#### YOUR ASSIGNMENT
Transcribe the entries that follow, every word as written, and drop the pictures.

:::

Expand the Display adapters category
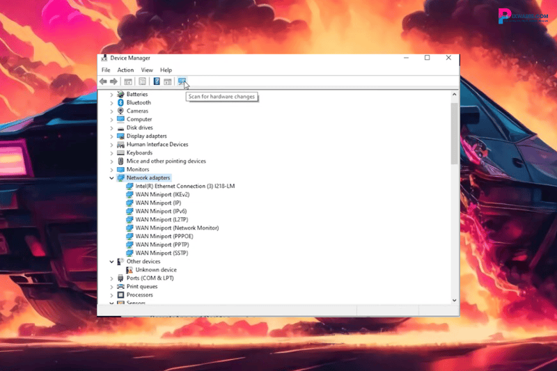(111, 136)
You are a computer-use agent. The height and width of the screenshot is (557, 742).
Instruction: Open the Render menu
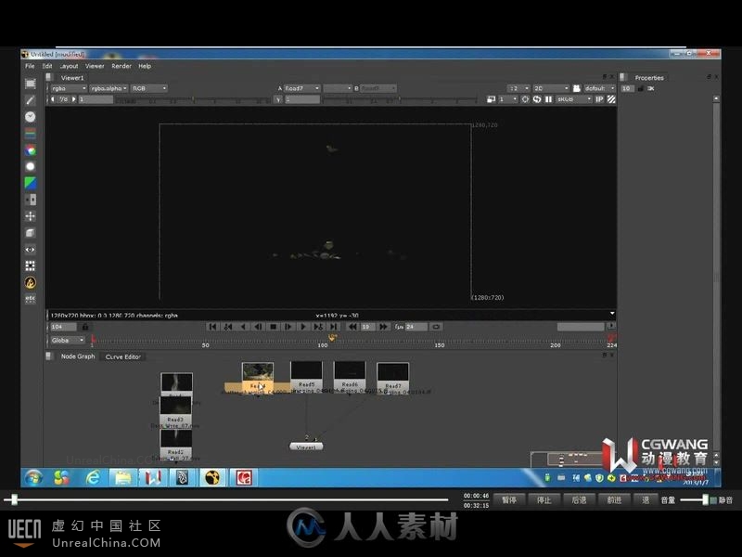pos(122,66)
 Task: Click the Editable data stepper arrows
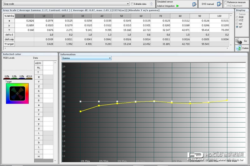[151, 4]
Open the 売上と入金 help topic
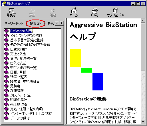The height and width of the screenshot is (126, 147). 18,54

:::

#### TASK RESULT
Expand the Display adapters category
(111, 136)
You are a computer-use agent. The height and width of the screenshot is (557, 742).
Instruction: Open the Render menu
pos(122,66)
 Task: Click the Editable data stepper arrows
[151, 4]
Open the 売上と入金 help topic
The height and width of the screenshot is (126, 147). 18,54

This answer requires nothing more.